The formation of the metastable α″-phase in the course of quenching leads to the improvement of the elastic properties of all alloys. It should be emphasized that the most pronounced increase occurs in alloy No. 1 with the lowest molybdenum equivalent. The dependence of the yield strength on the composition of alloys (see Fig. 3с) is similar to the dependence of microhardness of quenched specimens (Fig. 3а). Note that the lowest value of yield strength was detected for alloy No. 3. However, the influence of quenching on Young’s modulus is especially pronounced (see Fig. 4b). Indeed, the elasticity moduli of quenched alloys become ∼ 1.5 times lower as compared with the elasticity moduli of annealed alloys (Fig. 4а). According to the literature data, the α″-phase has the lowest Young’s modulus in the Ті−Мо system [4]. It is formed at high cooling rates and its content increases with the molybdenum equivalent of alloying admixtures (Moeq ). Here, we can also mention another result: the alloy with the minimum Moeq has the lowest Young’s modulus (No. 1).

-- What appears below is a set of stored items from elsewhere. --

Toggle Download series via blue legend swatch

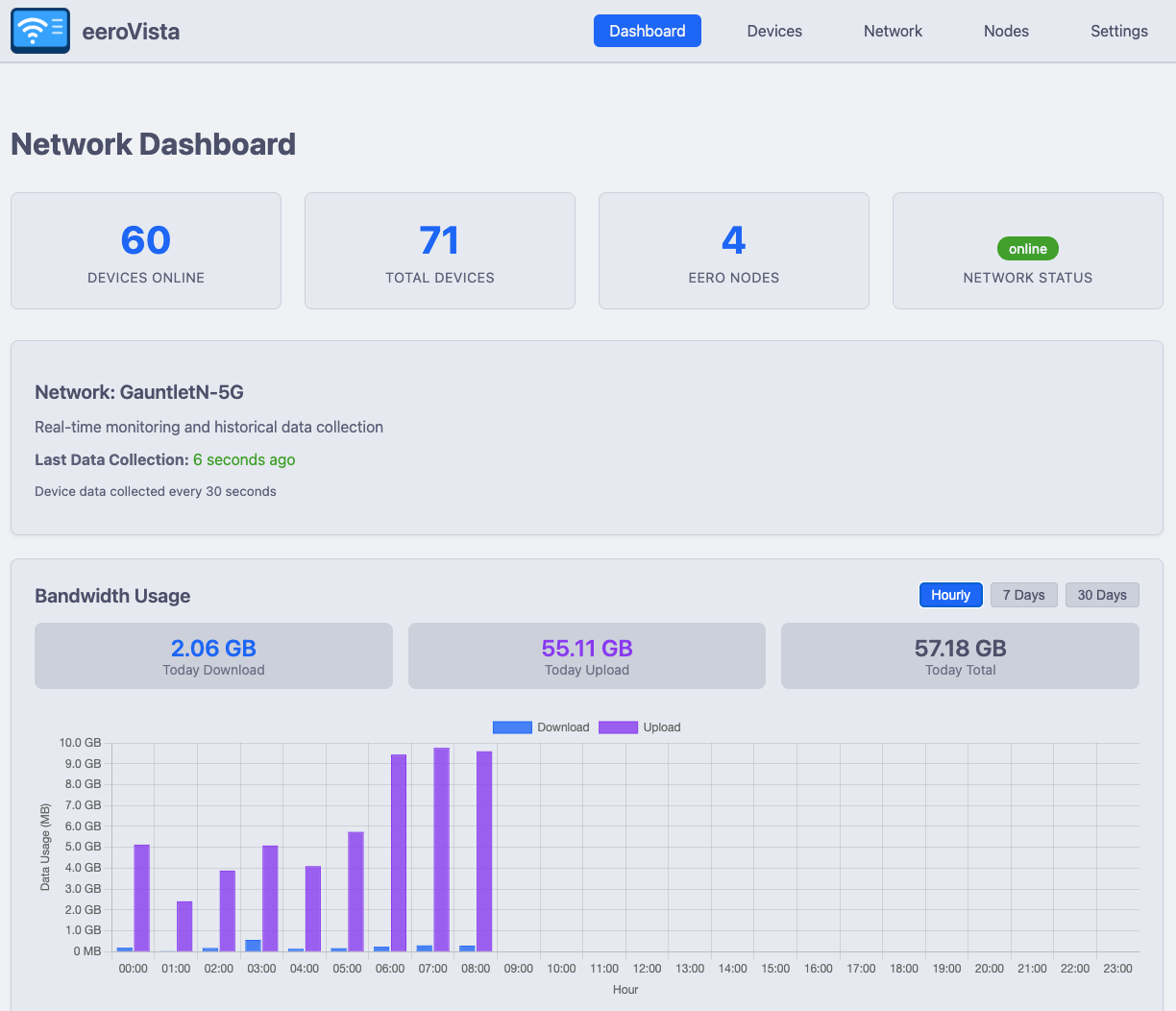pos(512,727)
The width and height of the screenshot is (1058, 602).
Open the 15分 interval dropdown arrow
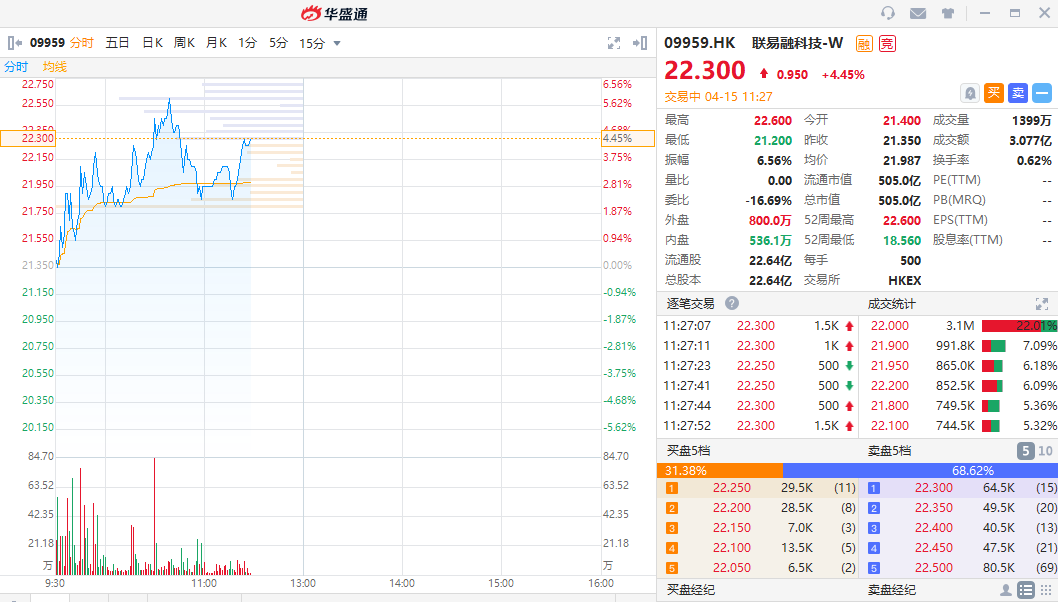[337, 43]
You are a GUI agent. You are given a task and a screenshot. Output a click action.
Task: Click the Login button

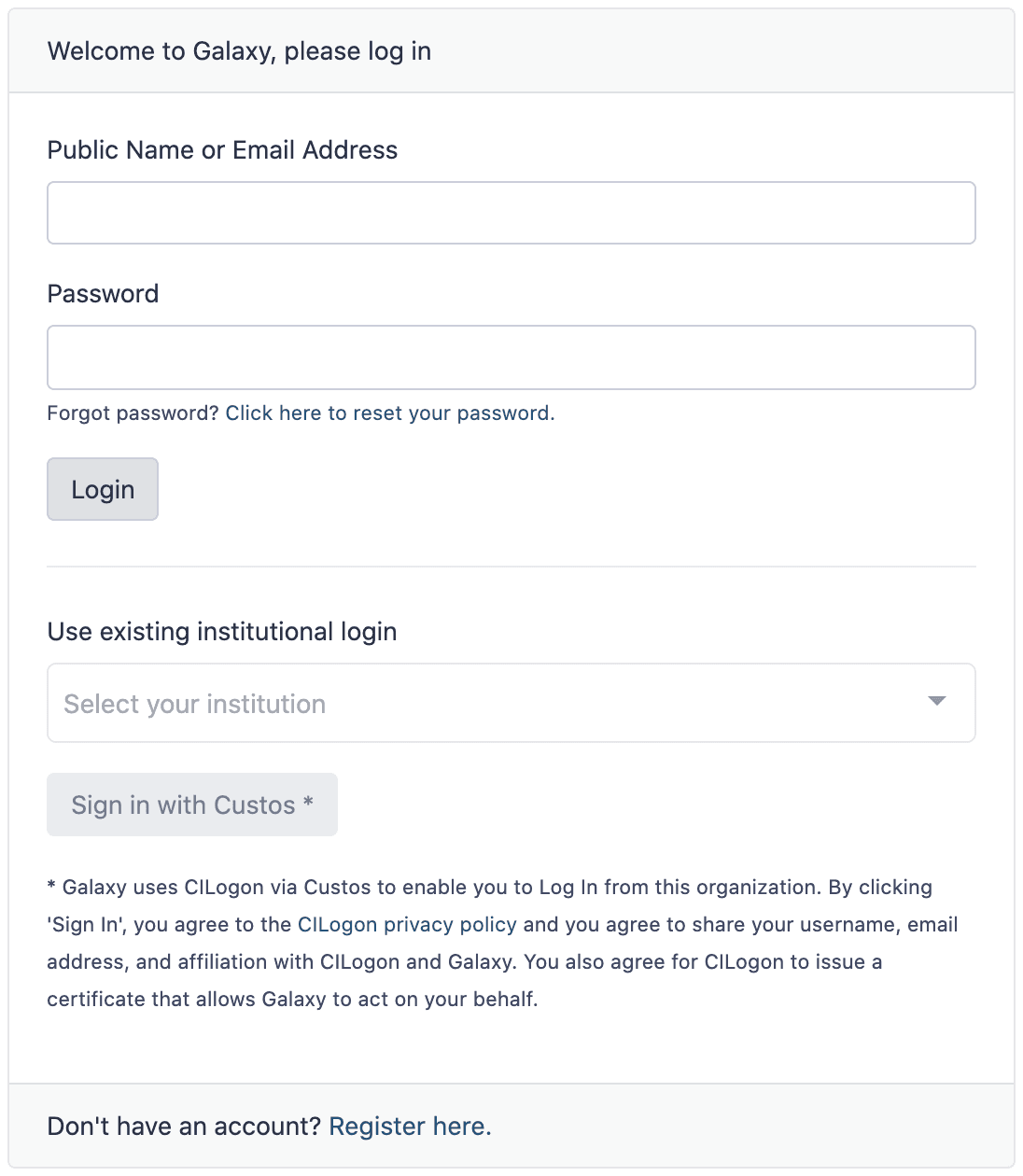click(103, 489)
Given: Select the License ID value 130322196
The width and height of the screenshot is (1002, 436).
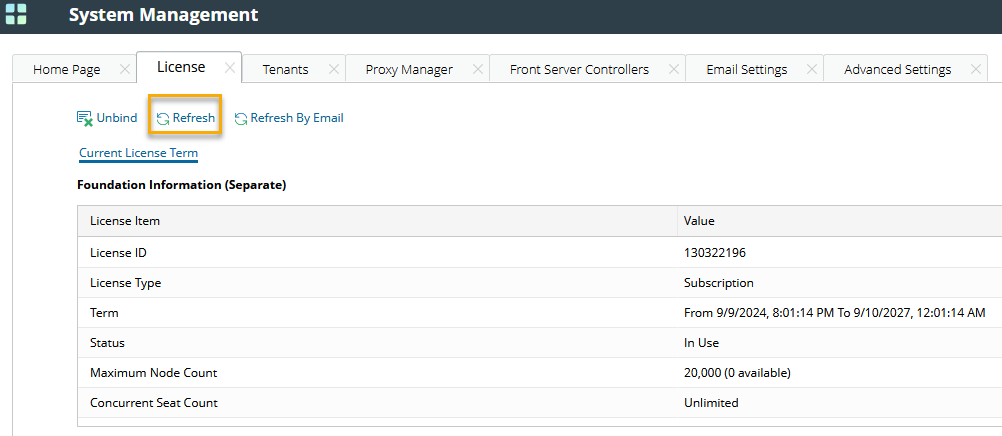Looking at the screenshot, I should pyautogui.click(x=716, y=253).

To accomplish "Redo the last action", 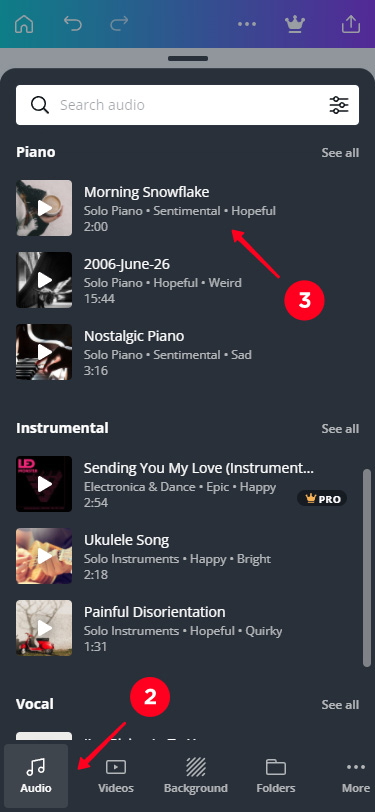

Assume that the amount of the β -phase in quenched alloys of the Ті−Nb−Мо system also increases with Moeq and that the presence of this phase causes an increase in Young’s modulus. However, this observation does not explain why alloy No. 2 has the highest elasticity modulus among all investigated materials in the quenched state. Most likely, this is the result of precipitation of the other phases that are not detected in the X-ray diffraction patterns and are not visible in the optical microphotographs. This is why, for our subsequent investigations, we propose to use transmission electron microscopy.

Conclusions

In the annealed alloys, in the process of heating and cooling by the DTA method, we discovered the α′/β polymorphic transformation and the effects of melting/crystallization. In the course of quenching of the annealed alloys, we observe the transformation of the α′-martensite phase into the α″-phase, and the β -phase is partially preserved. The microstructures of quenched alloys contain colonies of acicular α″-martensite. The microhardness of the annealed alloys increases with the content of the β -phase, which correlates with the molybdenum equivalent of alloying admixtures. Quenching leads to the decrease in hardness and the improvement of the elastic properties. The annealed alloys have elasticity moduli close to the elasticity modulus of pure titanium, whereas quenching makes it possible to make this parameter about ∼ 1.5 times smaller.

The present work was performed within the framework of the program of scientific investigations at the Department of Physicotechnical Problems of Materials Science of the National Academy of Sciences of Ukraine; Topic ІІІ-10-19 (state registration number 0119U100778).